This post is also available in Anglais, Français, Arabic
🚨 Cloudflare Incident Report:
A Detailed Look at the November 18, 2025 Outage
Cloudflare experienced a significant network failure on November 18, 2025, beginning around 11:20 UTC, which prevented core network traffic delivery and displayed errors to users accessing Cloudflare-protected sites. The outage was not the result of a cyberattack but rather a complex, internal configuration error.
Affected Server :
- IP TV SERVERS : Affected
- MAILING SBIR SERVER : Non Affected
- ERP API SERVER : Affected
Companies Affected :
- GEMINI
- PREXEBILITY
- CANVA
- DROPBOX
- X(TWITTER)
- Chatgpt(OpenAI)
The Root Cause: A Database Permission Change
The incident was traced back to a change in permissions on one of Cloudflare’s ClickHouse database clusters at 11:05 UTC. This seemingly minor security improvement inadvertently altered the behavior of a critical query used by the Bot Management system.
- Unexpected Duplicates: The revised query, which no longer filtered for the ‘default’ database, began returning duplicate entries for columns, effectively including metadata from an underlying schema (
r0). - Feature File Bloat: This caused the Bot Management system’s essential « feature configuration file » to more than double in size.
- System Panic: This oversized file was propagated across the entire Cloudflare network. The core traffic routing software (our proxy, known as FL2) had a hard-coded size limit (200 features) for this file due to memory preallocation for performance. When the file exceeded this limit, the system hit an unhandled error, resulting in a system panic and the delivery of HTTP 5xx errors.

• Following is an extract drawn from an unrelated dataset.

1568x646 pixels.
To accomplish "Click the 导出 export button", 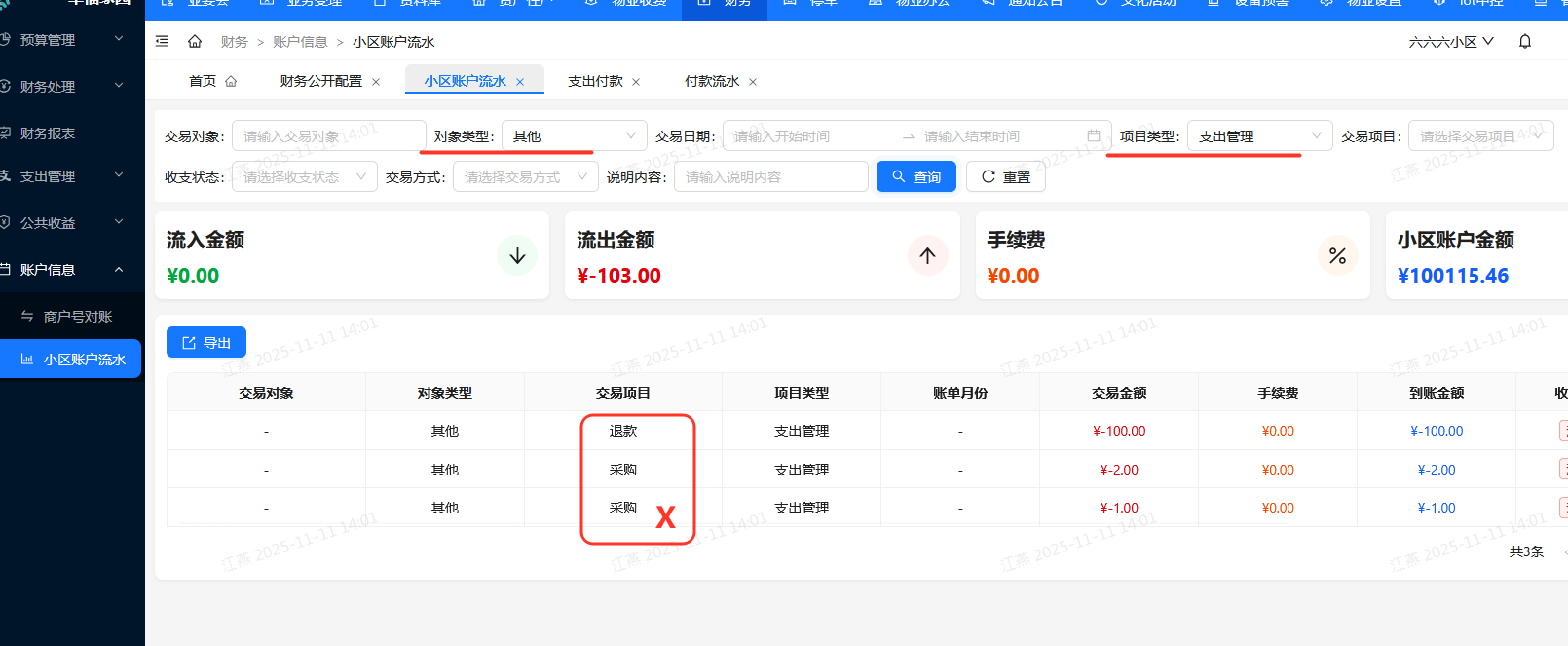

The Unstable Behavior and Resolution
Initially, the failure was erratic, with the system failing and then recovering every five minutes. This was because the bad configuration file was being regenerated on a rotating basis, depending on which part of the gradually updated database cluster the query hit. This fluctuation led the incident response team to initially suspect a hyper-scale DDoS attack.
Resolution Timeline Highlights:
- 11:20 UTC: Impact begins.
- 13:05 UTC: Mitigation attempts: Workers KV and Cloudflare Access were bypassed to fall back to an older proxy version, reducing impact on those services.

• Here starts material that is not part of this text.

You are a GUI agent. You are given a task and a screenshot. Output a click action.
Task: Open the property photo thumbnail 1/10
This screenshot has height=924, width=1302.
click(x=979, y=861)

- 14:24 UTC: The team identified the bad configuration file as the source of the errors and successfully stopped its generation and propagation.
- 14:30 UTC: Main impact resolved. A known, good version of the configuration file was manually inserted and deployed globally.

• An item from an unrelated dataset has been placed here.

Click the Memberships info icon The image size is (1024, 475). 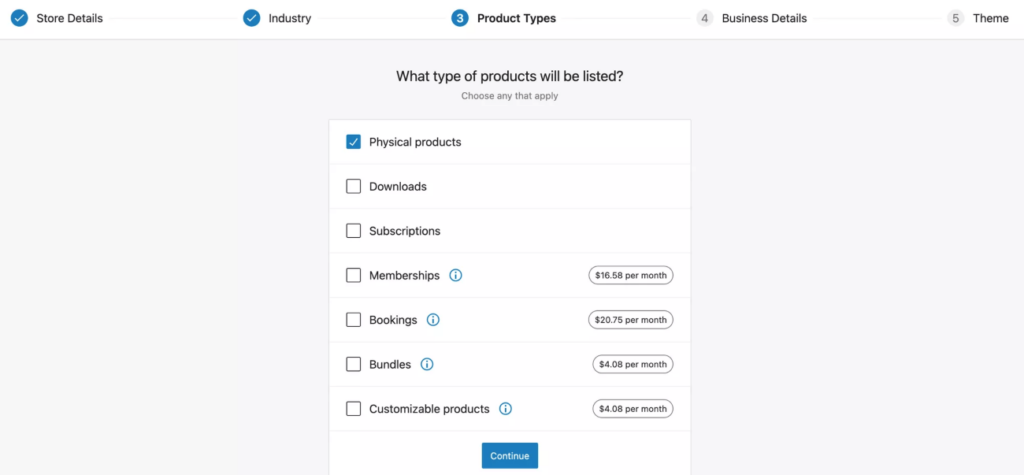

- 17:06 UTC: All systems were fully restored, and 5xx error volumes returned to the normal baseline.
Affected Services
While the core CDN and security services experienced widespread HTTP 5xx errors, other services were also affected:
| Service / Product | Impact Summary |
| Core CDN & Security | Widespread HTTP 5xx status codes. |
| Workers KV | Elevated HTTP 5xx errors until bypass implemented. |
| Cloudflare Access | Widespread authentication failures until bypass implemented. |
| Dashboard/Turnstile | Inability for many users to log in due to Turnstile and Workers KV dependencies. |
| Email Security | Temporary reduction in spam-detection accuracy; no critical customer impact. |
Looking Ahead
Cloudflare acknowledges the severity of this outage—the worst since 2019 for core traffic—and deeply apologizes for the disruption caused to its customers and the wider Internet.
The immediate follow-up steps include:
- Hardening Ingestion: Treating internal configuration files with the same rigorous input validation used for user-generated input.
- Kill Switches: Implementing more global kill switches for features.
- Failure Review: Reviewing failure modes and error conditions across all core proxy modules to prevent unhandled panics.
Cloudflare is committed to building new, more resilient systems to ensure that an outage of this nature does not happen again.